● Set exercise: Copy out every line of the items below that contains the word "button", keeping each line whole.

● Data section:
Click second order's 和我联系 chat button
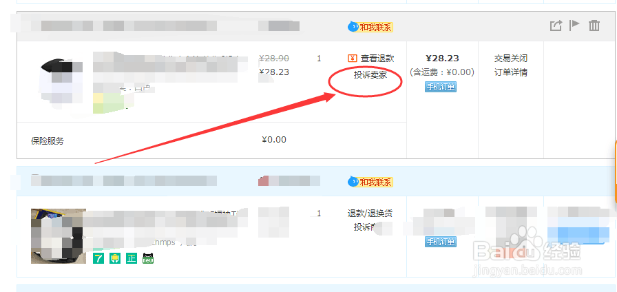pyautogui.click(x=370, y=183)
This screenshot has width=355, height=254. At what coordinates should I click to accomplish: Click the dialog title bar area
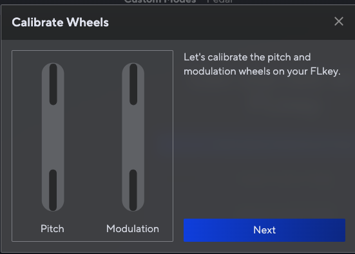coord(204,22)
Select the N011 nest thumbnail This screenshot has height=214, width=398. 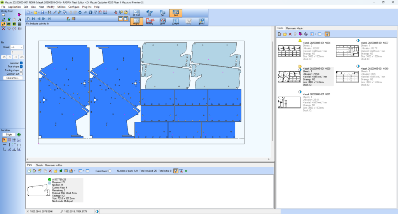click(x=289, y=102)

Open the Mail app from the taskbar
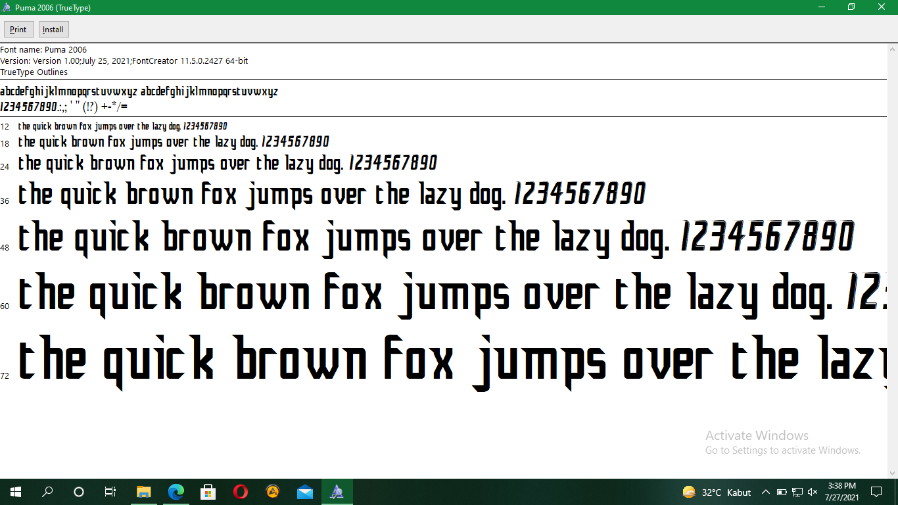[x=304, y=491]
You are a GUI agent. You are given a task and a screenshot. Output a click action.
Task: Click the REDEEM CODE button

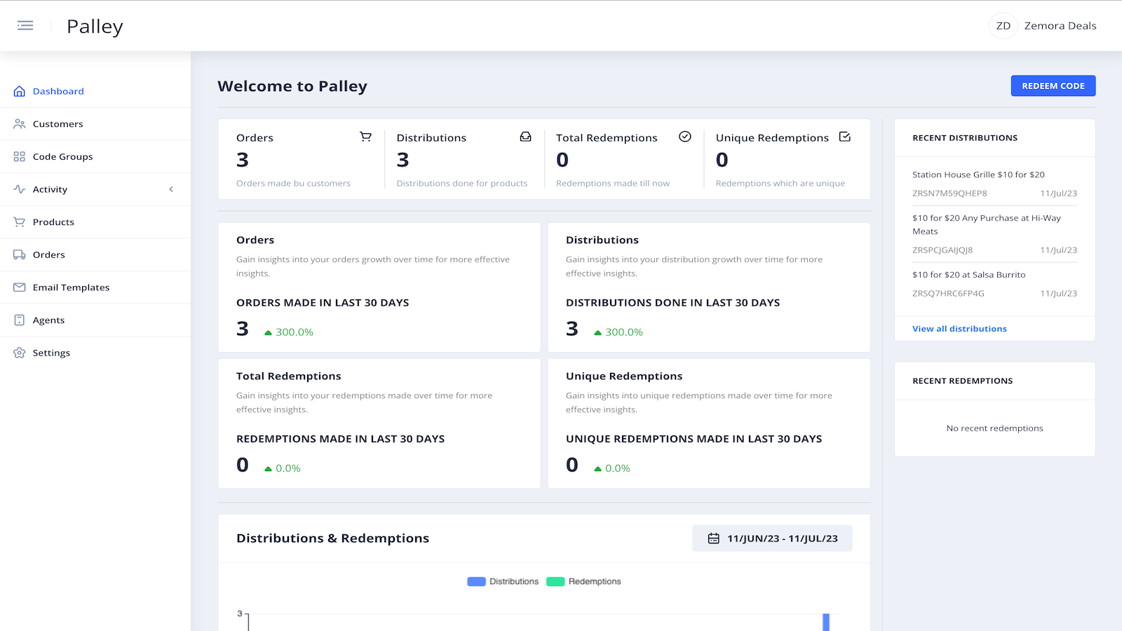1053,86
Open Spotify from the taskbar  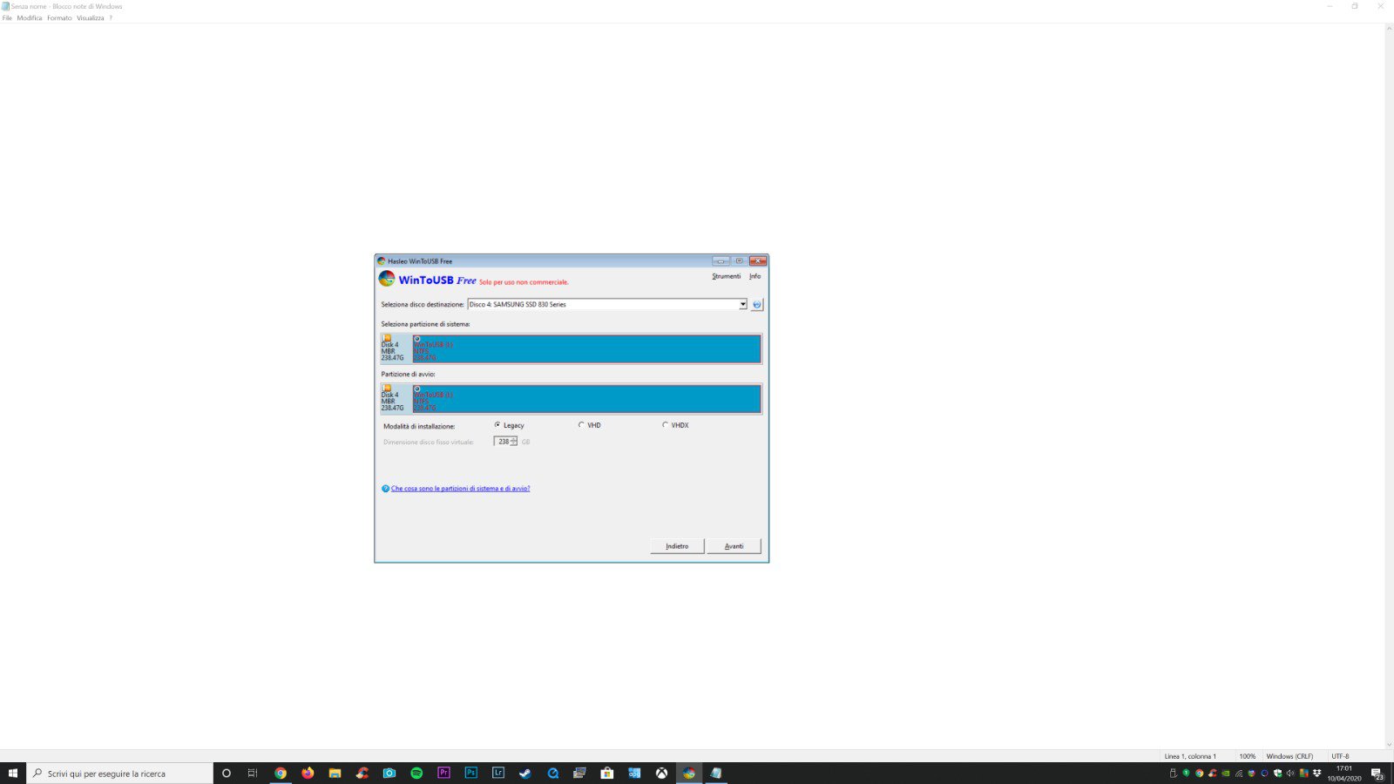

● Response to the task:
Click second order's 和我联系 chat button
Task: Click the REDEEM CODE button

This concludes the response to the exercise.